Task goal:
Filter out all lines without the word "This" from the data below, please, and copy the rest.

- - -

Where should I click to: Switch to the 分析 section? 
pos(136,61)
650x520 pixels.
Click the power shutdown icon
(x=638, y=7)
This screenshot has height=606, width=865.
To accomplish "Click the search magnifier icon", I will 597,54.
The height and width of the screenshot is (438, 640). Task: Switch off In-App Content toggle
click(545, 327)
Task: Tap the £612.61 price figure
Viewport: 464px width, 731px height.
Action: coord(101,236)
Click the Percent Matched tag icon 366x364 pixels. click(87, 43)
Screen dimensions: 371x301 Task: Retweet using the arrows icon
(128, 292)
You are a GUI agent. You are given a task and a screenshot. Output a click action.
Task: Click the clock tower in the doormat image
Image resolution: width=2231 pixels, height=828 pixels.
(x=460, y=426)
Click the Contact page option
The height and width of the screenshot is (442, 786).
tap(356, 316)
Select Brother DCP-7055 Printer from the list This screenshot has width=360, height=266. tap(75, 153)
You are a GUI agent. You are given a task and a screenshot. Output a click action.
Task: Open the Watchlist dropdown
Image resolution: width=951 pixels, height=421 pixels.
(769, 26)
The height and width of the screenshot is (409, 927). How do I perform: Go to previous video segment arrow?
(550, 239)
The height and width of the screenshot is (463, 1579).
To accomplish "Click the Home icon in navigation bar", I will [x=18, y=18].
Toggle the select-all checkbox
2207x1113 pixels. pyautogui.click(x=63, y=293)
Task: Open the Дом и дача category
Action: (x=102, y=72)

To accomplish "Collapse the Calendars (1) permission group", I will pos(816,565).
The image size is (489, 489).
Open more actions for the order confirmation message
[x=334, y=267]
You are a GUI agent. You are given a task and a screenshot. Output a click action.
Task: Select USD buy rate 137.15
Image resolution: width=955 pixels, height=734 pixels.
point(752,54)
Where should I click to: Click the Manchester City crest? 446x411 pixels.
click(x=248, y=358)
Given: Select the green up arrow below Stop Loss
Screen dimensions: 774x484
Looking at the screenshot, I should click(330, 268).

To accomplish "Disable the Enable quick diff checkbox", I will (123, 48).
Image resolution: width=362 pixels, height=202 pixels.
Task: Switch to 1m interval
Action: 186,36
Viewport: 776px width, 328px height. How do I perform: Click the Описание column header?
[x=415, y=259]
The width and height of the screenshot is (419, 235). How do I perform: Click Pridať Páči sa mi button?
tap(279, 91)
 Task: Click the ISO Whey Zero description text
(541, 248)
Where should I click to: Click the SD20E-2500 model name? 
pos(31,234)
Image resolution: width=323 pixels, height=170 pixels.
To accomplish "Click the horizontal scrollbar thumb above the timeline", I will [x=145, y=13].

- - -

Task output:
This screenshot has height=606, width=865.
Select Brother DCP-7055 Printer from the list This screenshot has width=360, height=266. tap(75, 153)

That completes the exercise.